▶ [Data shown]:
= = = =

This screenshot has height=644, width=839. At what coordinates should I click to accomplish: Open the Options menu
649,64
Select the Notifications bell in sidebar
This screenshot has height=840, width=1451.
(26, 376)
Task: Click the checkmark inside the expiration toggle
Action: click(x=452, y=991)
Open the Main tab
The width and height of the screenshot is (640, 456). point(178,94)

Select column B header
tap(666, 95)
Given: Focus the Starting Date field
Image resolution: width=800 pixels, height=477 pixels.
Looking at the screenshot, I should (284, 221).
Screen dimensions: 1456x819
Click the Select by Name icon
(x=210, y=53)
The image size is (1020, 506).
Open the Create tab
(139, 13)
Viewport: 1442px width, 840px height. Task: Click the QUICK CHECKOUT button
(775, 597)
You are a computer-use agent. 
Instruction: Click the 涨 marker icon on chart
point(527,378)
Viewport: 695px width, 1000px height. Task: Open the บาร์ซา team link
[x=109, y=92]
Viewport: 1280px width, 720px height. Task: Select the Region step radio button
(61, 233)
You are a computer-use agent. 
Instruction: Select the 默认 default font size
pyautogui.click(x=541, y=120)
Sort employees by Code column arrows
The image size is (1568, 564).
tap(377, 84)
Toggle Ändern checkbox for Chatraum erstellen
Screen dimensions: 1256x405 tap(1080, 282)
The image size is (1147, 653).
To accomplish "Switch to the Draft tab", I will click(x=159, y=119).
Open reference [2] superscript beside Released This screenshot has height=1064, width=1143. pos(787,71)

= = = =

▶ [What to work on]:
Starting with the line containing "Toggle Ändern checkbox for Chatraum erstellen" and continuing through the end of the data, output every line as one string in a JSON list, omitting blank lines.

▶ [Answer to this task]:
[
  "Toggle Ändern checkbox for Chatraum erstellen",
  "Screen dimensions: 1256x405 tap(1080, 282)",
  "The image size is (1147, 653).",
  "To accomplish \"Switch to the Draft tab\", I will click(x=159, y=119).",
  "Open reference [2] superscript beside Released This screenshot has height=1064, width=1143. pos(787,71)"
]